** Start of SUPPLIED DATA **

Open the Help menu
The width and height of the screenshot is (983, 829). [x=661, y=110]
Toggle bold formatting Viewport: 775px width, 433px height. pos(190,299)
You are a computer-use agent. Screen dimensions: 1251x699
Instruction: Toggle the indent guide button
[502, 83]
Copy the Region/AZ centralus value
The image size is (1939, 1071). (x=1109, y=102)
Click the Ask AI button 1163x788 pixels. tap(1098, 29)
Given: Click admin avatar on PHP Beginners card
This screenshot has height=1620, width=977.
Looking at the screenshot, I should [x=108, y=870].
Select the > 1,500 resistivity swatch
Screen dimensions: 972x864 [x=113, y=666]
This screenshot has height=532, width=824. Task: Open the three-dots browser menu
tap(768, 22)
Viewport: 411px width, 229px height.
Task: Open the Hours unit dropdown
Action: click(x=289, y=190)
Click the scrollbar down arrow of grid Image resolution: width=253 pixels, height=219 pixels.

** End of SUPPLIED DATA **

TASK >>
Quote every one of the items above word for word, keeping each line unchanged.

WORKED SOLUTION >>
Open the Help menu
The width and height of the screenshot is (983, 829). [x=661, y=110]
Toggle bold formatting Viewport: 775px width, 433px height. pos(190,299)
You are a computer-use agent. Screen dimensions: 1251x699
Instruction: Toggle the indent guide button
[502, 83]
Copy the Region/AZ centralus value
The image size is (1939, 1071). (x=1109, y=102)
Click the Ask AI button 1163x788 pixels. tap(1098, 29)
Given: Click admin avatar on PHP Beginners card
This screenshot has height=1620, width=977.
Looking at the screenshot, I should [x=108, y=870].
Select the > 1,500 resistivity swatch
Screen dimensions: 972x864 [x=113, y=666]
This screenshot has height=532, width=824. Task: Open the three-dots browser menu
tap(768, 22)
Viewport: 411px width, 229px height.
Task: Open the Hours unit dropdown
Action: click(x=289, y=190)
Click the scrollbar down arrow of grid Image resolution: width=253 pixels, height=219 pixels.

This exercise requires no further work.